Both inductive and deductive reasoning rely on activation in the frontoparietal network. The shared areas between both are located in the bilateral DLPFC (BA 9) and the SMA (BA 6), as well as in the left PPC (BA 7, BA 40). Regions specific to the respective problems were located in the right SMA for deductive tasks and the left SMA, the right parieto-occipital junction (BA 19), and the bilateral BG for inductive problems. We showed rather medial and lateral SMA activation in deductive and inductive tasks, respectively, suggesting a task specificity concerning the SMA. This can be explained by the functional double dissociation found in SMA in which the medial part is crucial to updating verbal information and the lateral part to spatial information (Tanaka, Honda, & Sadato, 2005). We could, however, not confirm the claimed dissociation concerning lateralized pFC activation as proposed by Parsons and Osherson (2001). Taken together with the additional activation of the parieto-occipital junction, inductive reasoning seems to be more dependent on the earlier steps of reasoning proposed by MMT model construction and maintenance.

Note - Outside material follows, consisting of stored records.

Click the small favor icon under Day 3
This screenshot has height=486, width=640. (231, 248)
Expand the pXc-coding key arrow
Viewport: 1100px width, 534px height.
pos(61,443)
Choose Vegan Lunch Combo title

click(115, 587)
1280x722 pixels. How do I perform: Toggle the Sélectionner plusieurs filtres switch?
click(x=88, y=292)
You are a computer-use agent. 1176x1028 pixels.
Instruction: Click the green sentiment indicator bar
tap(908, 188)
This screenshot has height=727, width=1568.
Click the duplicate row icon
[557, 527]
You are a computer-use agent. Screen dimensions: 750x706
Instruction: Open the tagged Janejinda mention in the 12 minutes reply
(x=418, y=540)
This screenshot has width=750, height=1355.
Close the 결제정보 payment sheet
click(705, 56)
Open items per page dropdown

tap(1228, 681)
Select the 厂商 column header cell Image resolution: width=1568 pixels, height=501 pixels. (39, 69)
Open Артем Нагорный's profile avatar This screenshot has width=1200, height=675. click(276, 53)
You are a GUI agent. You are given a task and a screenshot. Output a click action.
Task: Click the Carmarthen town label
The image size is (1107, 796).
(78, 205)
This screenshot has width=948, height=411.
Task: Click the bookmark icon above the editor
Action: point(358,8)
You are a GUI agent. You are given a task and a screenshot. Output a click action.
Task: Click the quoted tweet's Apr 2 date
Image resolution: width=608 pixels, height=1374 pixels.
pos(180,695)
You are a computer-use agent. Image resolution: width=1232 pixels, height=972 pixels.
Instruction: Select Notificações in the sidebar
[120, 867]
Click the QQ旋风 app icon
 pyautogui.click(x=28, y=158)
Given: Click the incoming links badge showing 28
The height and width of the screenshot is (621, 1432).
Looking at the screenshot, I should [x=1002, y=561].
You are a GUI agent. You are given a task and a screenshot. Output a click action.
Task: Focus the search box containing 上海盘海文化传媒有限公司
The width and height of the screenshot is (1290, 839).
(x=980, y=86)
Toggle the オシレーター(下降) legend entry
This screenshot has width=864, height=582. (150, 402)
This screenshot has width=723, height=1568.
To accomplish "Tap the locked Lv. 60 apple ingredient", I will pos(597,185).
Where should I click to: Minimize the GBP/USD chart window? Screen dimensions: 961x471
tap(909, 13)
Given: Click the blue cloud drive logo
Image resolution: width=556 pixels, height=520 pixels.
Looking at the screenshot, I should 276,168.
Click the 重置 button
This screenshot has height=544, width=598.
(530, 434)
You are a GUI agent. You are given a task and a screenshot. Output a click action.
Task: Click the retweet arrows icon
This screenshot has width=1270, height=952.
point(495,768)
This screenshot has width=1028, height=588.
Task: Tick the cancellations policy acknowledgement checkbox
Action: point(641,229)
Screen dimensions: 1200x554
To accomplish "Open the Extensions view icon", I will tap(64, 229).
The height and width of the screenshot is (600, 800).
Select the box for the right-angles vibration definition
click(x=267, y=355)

What Is the Impact of Content on Brain Activation during Reasoning?

Regarding semantic representation, we can confirm the involvement of the left DLPFC (BA 9; cf. Parsons & Osherson, 2001; particularly in contrast to geometric form tasks) and the precuneus (BA 7). These findings are further supported by Liang, Goel, Jia, and Li (2014), in which they located a left frontotemporal and superior medial frontal system for the identification of logical inconsistencies in semantic tasks. In a lesion study, Schmidt et al. (2012) differentiated between associative and categorical analogies and showed that the former relies on a left-lateral language network whereas the latter one recruits areas from both hemispheres. Hence, strong left lateralization in semantic tasks can be due to its linguistic form, which is mainly processed in the left hemisphere. Our findings further support the mental model account of relational reasoning, because even semantic, context-laden tasks draw upon these two areas needed for mental model construction and manipulation. Semantic tasks share activation with symbolic tasks regarding activation in all of these areas as well, refuting the hypothesis by Hobeika et al. (2016) that the left RLPFC is a domain-general region engaged in the processing of both content types.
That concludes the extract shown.